* Exercise prompt *
Output each record below exactly. No images go in the copy.

* Given data *
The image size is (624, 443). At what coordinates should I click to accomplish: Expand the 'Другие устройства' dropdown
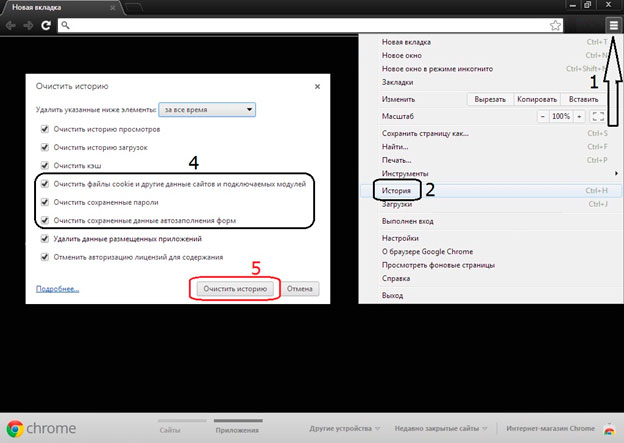click(345, 428)
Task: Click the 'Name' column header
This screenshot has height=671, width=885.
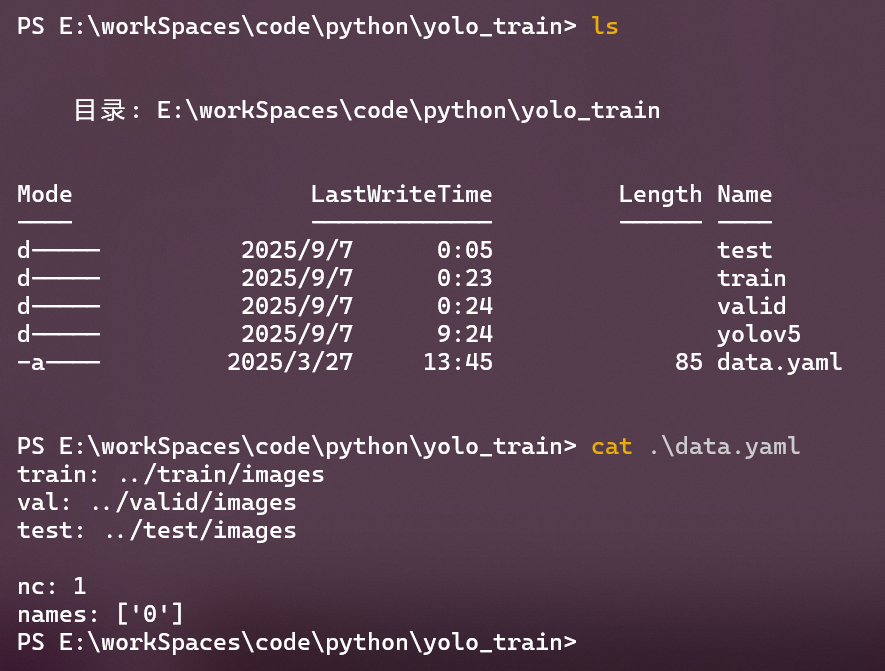Action: 744,194
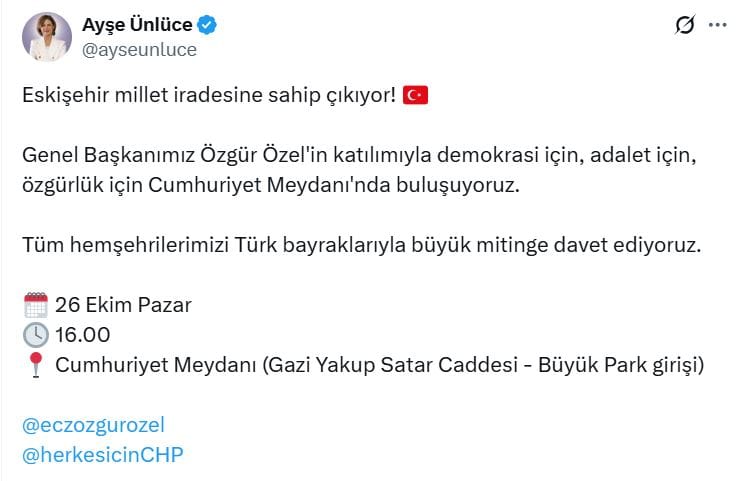This screenshot has width=747, height=481.
Task: Click the 'Gazi Yakup Satar Caddesi' address text
Action: pos(398,365)
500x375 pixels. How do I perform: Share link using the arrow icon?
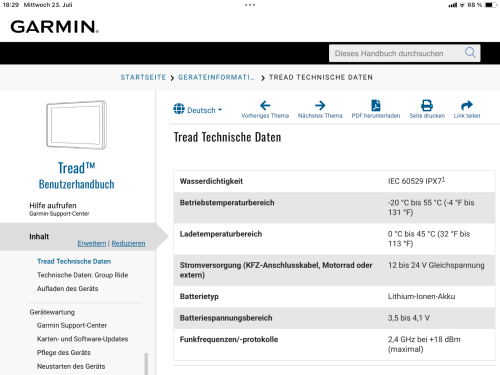pos(467,105)
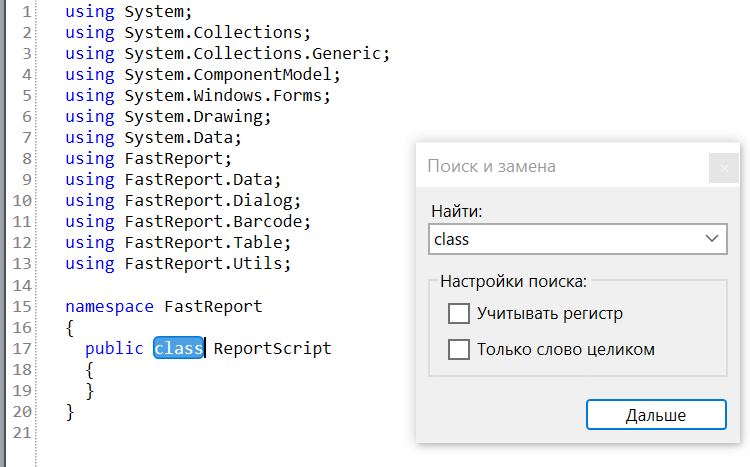This screenshot has width=750, height=467.
Task: Close the Поиск и замена dialog
Action: click(x=723, y=168)
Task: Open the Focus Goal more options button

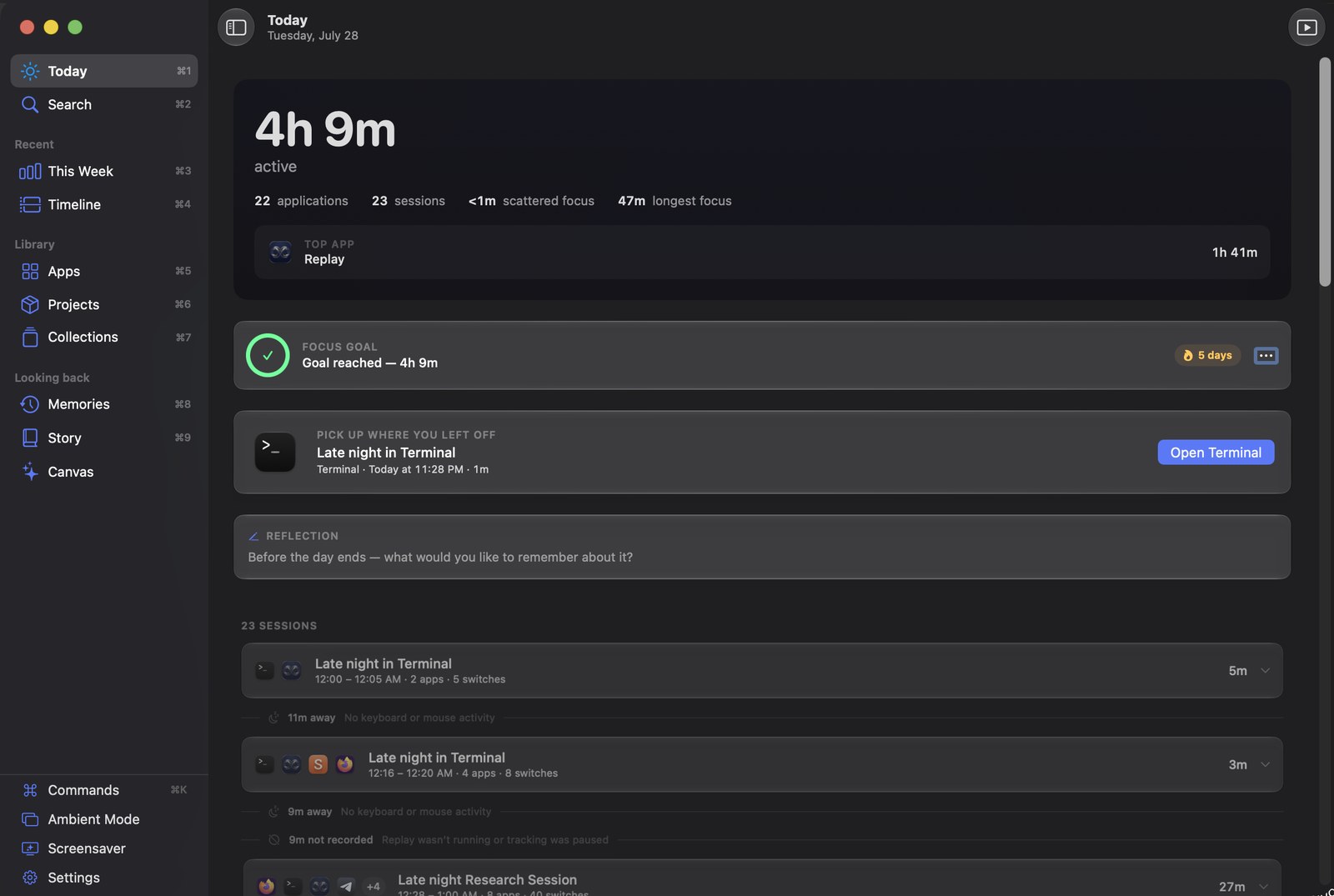Action: (1266, 355)
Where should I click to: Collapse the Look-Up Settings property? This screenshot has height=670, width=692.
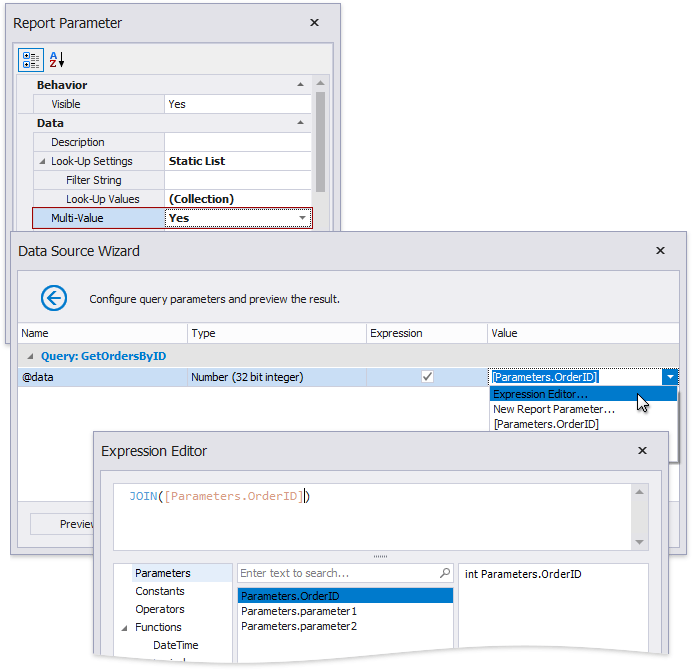point(42,161)
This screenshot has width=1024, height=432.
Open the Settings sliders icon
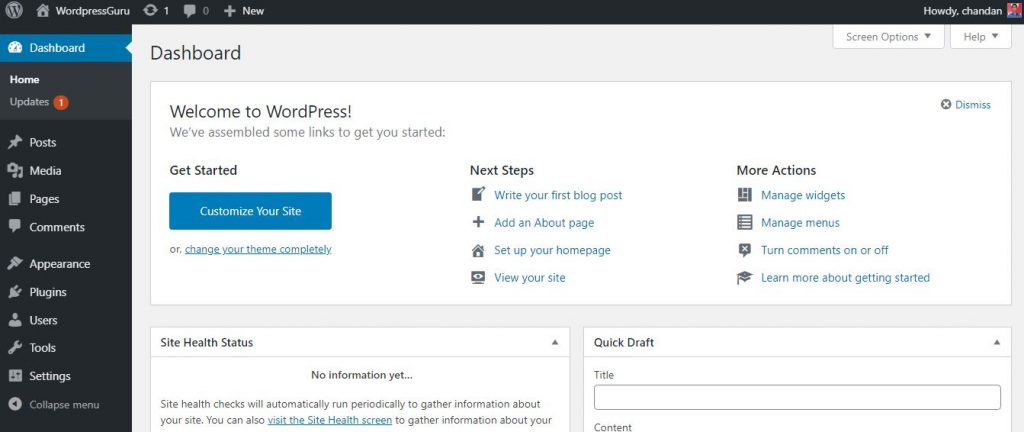pyautogui.click(x=15, y=376)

* Expected answer *
The image size is (624, 443). At what coordinates should I click to accomplish: Expand the 'Другие устройства' dropdown
click(345, 428)
Task: Click the 'Name' column header
This screenshot has height=671, width=885.
Action: 744,194
This screenshot has width=747, height=481.
Task: Click the 'Gazi Yakup Satar Caddesi' address text
Action: pos(398,365)
500x375 pixels. How do I perform: Share link using the arrow icon?
pos(467,105)
This screenshot has width=750, height=467.
Task: Close the Поиск и замена dialog
Action: click(x=723, y=168)
Task: Open the Focus Goal more options button

Action: (1266, 355)
Where should I click to: Collapse the Look-Up Settings property? This screenshot has height=670, width=692.
point(42,161)
This screenshot has width=1024, height=432.
Open the Settings sliders icon
pyautogui.click(x=15, y=376)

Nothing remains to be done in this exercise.